Los presos políticos en Cuba son personas encarceladas por motivos relacionados con sus ideas, actividades políticas o acciones que cuestionan el sistema comunista vigente en la isla desde 1959.
Bajo el régimen cubano, quienes critican al gobierno, participan en protestas pacíficas o promueven el respeto por los derechos humanos suelen ser detenidos, procesados y condenados bajo acusaciones que van desde “desórdenes públicos” hasta “sedición”.
Estas acciones han sido denunciadas por organizaciones internacionales como violaciones a la libertad de expresión y asociación. A lo largo de los años, el régimen ha mantenido un control férreo sobre la disidencia, utilizando tácticas como el encarcelamiento, el hostigamiento y la vigilancia para silenciar a los opositores.
Los casos más recientes incluyen la represión masiva tras las protestas del 11 de julio de 2021, que resultaron en cientos de detenciones arbitrarias, muchas de ellas de jóvenes y menores de edad.

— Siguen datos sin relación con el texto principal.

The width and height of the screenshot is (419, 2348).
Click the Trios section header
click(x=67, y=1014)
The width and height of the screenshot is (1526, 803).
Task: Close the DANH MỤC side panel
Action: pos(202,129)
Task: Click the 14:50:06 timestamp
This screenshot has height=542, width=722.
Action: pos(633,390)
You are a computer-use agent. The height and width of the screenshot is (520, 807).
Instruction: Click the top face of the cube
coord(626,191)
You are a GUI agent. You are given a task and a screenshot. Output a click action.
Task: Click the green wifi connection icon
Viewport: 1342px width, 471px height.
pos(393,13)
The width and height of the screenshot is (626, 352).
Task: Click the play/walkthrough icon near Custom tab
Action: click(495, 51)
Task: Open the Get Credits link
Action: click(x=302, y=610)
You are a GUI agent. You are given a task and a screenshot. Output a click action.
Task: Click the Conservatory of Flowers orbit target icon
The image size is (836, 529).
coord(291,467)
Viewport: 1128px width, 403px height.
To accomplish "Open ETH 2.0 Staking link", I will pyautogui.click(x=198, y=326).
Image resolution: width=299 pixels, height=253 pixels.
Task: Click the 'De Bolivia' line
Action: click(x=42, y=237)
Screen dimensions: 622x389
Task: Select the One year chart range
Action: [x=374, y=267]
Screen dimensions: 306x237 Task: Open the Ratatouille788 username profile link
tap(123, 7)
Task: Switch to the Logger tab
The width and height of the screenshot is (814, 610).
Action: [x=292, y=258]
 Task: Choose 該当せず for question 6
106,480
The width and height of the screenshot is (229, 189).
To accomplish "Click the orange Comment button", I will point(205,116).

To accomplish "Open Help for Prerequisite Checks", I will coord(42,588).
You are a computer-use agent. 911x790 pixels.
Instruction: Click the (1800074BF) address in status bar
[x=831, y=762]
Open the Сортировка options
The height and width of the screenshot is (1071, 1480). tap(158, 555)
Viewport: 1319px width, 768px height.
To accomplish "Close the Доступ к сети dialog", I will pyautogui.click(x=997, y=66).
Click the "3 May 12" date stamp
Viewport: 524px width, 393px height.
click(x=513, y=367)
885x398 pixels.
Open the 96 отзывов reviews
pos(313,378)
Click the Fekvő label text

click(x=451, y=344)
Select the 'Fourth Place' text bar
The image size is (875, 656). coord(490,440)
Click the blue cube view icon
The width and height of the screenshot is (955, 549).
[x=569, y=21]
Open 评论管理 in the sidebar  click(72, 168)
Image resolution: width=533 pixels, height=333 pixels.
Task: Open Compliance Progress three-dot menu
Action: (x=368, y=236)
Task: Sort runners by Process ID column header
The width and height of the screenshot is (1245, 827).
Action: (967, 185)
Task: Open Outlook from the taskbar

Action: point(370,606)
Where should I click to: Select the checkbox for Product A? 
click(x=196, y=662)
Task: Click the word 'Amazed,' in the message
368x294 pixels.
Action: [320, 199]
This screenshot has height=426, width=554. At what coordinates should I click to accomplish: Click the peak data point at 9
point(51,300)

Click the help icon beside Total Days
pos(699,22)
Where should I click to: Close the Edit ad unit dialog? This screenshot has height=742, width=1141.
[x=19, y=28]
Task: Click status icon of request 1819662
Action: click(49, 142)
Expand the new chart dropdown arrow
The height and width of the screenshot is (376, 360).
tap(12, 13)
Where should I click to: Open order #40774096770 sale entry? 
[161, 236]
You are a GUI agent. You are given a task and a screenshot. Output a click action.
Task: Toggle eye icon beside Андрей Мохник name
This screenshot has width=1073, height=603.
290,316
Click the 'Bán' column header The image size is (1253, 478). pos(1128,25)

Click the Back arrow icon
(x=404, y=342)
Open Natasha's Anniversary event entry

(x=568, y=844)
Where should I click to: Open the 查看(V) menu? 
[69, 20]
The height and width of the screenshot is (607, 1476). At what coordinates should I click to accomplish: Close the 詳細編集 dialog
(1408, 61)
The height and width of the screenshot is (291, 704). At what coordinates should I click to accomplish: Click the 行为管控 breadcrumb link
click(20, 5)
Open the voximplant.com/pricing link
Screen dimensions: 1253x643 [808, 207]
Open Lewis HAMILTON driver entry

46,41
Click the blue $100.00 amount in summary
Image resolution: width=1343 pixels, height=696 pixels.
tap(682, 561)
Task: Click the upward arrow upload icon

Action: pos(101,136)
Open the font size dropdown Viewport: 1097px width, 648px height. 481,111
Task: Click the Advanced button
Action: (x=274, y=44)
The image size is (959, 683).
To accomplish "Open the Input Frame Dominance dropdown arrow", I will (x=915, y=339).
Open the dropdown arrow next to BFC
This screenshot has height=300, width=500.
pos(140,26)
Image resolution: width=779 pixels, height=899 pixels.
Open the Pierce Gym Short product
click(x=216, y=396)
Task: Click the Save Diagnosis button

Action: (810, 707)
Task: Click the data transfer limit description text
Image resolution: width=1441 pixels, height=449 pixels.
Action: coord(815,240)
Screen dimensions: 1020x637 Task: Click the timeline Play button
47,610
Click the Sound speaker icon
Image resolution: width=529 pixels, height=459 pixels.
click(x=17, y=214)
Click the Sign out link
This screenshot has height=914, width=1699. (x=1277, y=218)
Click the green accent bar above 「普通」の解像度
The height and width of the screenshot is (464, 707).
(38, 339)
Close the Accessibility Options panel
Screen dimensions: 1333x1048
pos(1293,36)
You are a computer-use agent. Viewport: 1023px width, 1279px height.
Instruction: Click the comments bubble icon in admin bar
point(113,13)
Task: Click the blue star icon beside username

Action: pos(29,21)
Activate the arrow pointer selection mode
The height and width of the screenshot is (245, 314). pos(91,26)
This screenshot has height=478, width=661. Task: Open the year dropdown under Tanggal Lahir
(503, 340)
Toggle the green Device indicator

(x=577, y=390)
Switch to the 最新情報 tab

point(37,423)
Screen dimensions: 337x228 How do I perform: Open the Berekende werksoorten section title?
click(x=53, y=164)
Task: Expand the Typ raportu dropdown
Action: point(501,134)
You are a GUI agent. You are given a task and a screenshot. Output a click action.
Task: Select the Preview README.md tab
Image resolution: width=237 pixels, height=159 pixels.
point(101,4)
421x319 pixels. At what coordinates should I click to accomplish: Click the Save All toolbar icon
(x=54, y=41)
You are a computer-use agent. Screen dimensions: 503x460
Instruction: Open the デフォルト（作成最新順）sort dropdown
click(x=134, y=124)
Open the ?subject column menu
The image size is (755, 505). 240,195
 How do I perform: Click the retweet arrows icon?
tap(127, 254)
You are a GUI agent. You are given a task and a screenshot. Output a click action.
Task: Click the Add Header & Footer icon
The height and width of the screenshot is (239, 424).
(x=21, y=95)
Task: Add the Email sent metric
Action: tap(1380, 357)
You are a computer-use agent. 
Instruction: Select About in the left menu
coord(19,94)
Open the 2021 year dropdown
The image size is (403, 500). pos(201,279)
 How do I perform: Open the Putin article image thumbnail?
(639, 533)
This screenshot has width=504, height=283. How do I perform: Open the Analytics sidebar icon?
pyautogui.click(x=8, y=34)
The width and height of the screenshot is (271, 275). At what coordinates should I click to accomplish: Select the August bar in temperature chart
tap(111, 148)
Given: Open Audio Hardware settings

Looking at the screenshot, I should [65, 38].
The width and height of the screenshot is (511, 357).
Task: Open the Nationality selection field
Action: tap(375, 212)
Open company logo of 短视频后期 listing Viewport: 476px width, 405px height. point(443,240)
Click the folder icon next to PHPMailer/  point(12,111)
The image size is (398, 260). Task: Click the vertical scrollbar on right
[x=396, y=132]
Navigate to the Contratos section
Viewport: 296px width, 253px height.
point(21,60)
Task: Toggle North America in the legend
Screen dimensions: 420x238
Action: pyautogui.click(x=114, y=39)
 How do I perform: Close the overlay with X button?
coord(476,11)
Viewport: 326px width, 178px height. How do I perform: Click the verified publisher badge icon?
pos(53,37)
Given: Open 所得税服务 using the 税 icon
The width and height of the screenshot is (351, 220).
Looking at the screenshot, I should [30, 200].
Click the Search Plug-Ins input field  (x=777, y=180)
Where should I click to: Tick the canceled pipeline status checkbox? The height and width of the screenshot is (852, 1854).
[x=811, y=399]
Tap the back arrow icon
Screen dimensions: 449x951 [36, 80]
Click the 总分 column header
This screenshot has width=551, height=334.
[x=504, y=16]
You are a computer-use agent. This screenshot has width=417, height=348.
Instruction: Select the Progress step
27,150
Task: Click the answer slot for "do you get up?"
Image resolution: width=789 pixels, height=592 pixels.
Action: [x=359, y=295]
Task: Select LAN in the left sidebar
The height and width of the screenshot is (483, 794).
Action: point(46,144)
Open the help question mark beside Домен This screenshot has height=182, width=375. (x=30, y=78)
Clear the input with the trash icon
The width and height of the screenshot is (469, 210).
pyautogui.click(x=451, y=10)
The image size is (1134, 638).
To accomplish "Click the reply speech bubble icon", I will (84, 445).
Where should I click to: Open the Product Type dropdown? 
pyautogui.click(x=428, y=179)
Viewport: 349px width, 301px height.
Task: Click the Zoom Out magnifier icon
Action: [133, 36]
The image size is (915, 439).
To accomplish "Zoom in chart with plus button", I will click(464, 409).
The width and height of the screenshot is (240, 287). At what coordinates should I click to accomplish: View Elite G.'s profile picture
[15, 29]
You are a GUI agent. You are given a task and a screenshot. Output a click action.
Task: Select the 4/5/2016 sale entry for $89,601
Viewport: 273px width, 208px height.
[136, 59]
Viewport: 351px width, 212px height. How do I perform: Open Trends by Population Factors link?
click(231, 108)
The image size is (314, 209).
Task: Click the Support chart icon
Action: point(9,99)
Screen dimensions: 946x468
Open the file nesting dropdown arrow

En diciembre de 2024, organizaciones independientes reportaron que había más de 1,000 presos políticos en Cuba, una cifra alarmante que refleja el aumento de la represión en un contexto de creciente crisis económica y social.
Estas detenciones han sido denunciadas por la comunidad internacional, que exige la liberación de quienes han sido encarcelados injustamente por ejercer derechos fundamentales.